━━━ Texto mostrado ━━━

Ortega atinó en cosas muy trascendentes. Cosas que ahí están, en sus textos. Quizá las más significativas se encuentren como agazapadas, como encubiertas por la luminaria de su estilo, en frases de poca apariencia, pero de potencial y fuerte carga discursiva. Vayamos, si no, a uno de sus libros principales. Vayamos a La rebelión de las masas, obra toda ella empapada de energía profética -empezando por el título, hoy convertido en eslogan-. Título que sirve, justo por su universal uso indiscriminado, para reafirmar la masificación intelectual del individuo.Pero encaminémonos a lo que interesa. Uno de los capítulos del libro ostenta este encabezamiento: «La barbarie del especialismo». ¿Qué se sostiene en él? Sencillamente esto. El hombre de ciencia actual es el prototipo del hombre-masa. Las ciencias físicas y biológicas van suscitando cada vez más la especialización. La ciencia experimental ha ido progresando gracias «al trabajo de hombres fabulosamente mediocres, y aun menos que mediocres». De ahí un hecho notorio: «el especialista sabe muy bien su mínimo rincón de universo; pero ignora de raíz todo el resto ». Y como se siente satisfecho «dentro de su limitación, esta misma sensación íntima de dominio y valía le llevará a querer predominar fuera de su especialidad».

━━━ Bloque de datos ━━━

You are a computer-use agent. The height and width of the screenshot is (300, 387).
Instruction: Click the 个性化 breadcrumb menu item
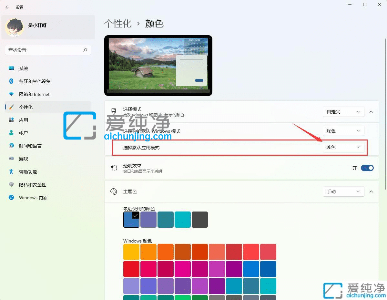click(118, 24)

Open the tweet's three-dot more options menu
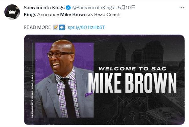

━━━

### Enunciado de la tarea
Prosigue el texto sobre Ortega y «La barbarie del especialismo» a partir de su última oración.

### Respuesta escrita
Aquí asoma la certera veta del profetismo orteguiano. El científico aspira a ofrecer no una vista discreta de aquello sobre lo que trabaja, sino una panorámica del universo en el que su mínima propiedad asienta. Surgen los científicos «filósofos», los divagadores, los superentendidos. ¿Se desea un ejemplo? No hace muchos años, un gran alergólogo, Urbach, publicó una obra espléndida sobre las enfermedades alérgicas. En el prólogo escribió esto: «La alergia -fijémonos bien, la alergia- es una nueva concepción médica del mundo». Nada más y nada menos.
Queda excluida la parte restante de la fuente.